The design of the combined keyboard/touch tablet device recognizes that direct manipulation actions such as those supported by the touch tablet are generally not tightly coupled with keyboard actions; that is, it is not very likely that an application will require a user to frequently switch between entering keyboard strokes, which are typically in the character domain, and entering direct actions, which are typically in the graphical domain.

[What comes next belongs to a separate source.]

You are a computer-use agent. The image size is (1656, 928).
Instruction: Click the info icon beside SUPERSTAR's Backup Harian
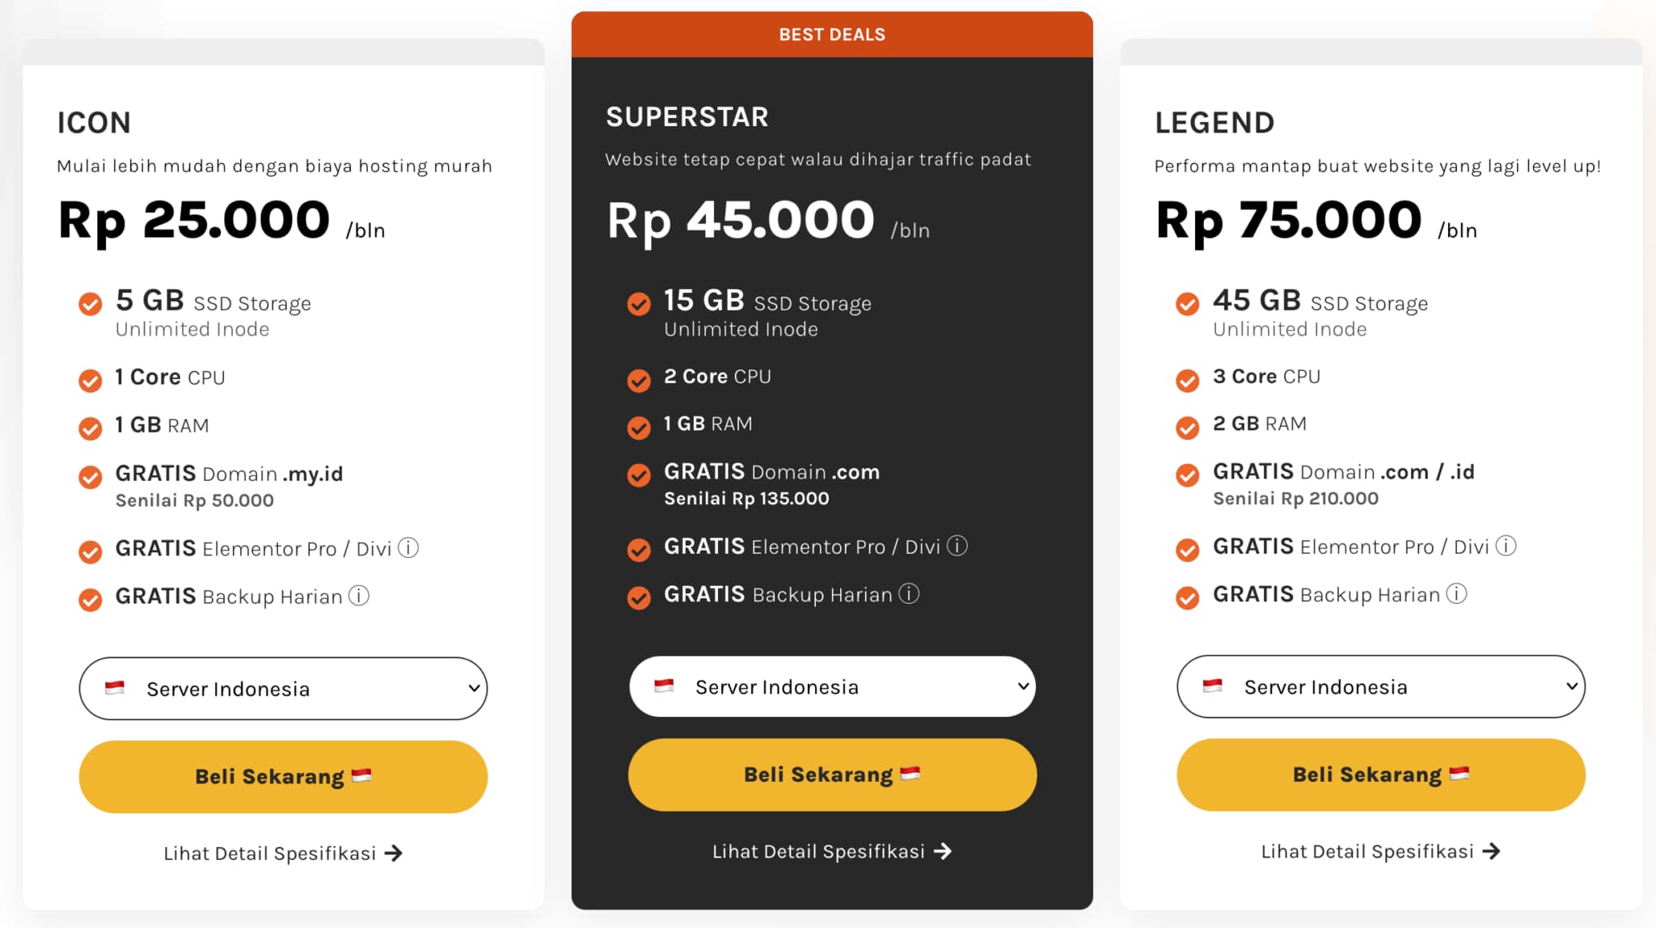click(x=910, y=594)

Numerous applications may be supported by the addition of a touch tablet as an input device to a direct manipulation system. Three applications are described here briefly, to illustrate the devices versatility. In the context of a financial modeling application that includes one or more spreadsheets, the keyboard side of the device may be used in a conventional manner to create the spreadsheet and to enter financial data and formulas. For exploring "what if" scenarios, however, the touch tablet surface of the device could be used with multiple virtual sliders to control the values of the data in several key cells. The user could then investigate the relationship among those cells by manipulating their values in much the same manner as control over sound variables is manipulated in a physical audio mixing console. In design applications for the design of computer user interface, that include touch sensitive surfaces, such as in some photocopiers or duplicators, prototyping and testing of such interfaces could be significantly improved with the addition of the touch tablet device to the design system, since direct testing could be easily accomplished while designs were being constructed, without the need to build costly physical prototypes. In the domain of computer-supported keyboard music composition and education, a touch tablet having a template of an instrument's keyboard could be easily used to teach music theory, performance, or composition without the need for connecting a separate physical device to the system.

REFERENCES

[1] Brown, E., Buxton, W. & Murtagh, K. (1990). Windows on tablets as a means of achieving virtual input devices. In D. Diaper et al. (Eds), Human-Computer Interaction - INTERACT ‘90, Elsevier Science Publishers B.V. (North-Holland), 675-681.

[2] Buxton, W. Hill, R. & Rowley, P. (1985). Issues and Techniques in Touch-Sensitive Tablet Input, Computer Graphics, 19(3), 215-224.

[3] Lee, S.K., Buxton, W. & Smith, K.C. (1985). A multi-touch three dimensional touch-sensitive tablet. Proceedings of the ACM Conference on Human Factors in Computing Systems (CHI’85), 21-27.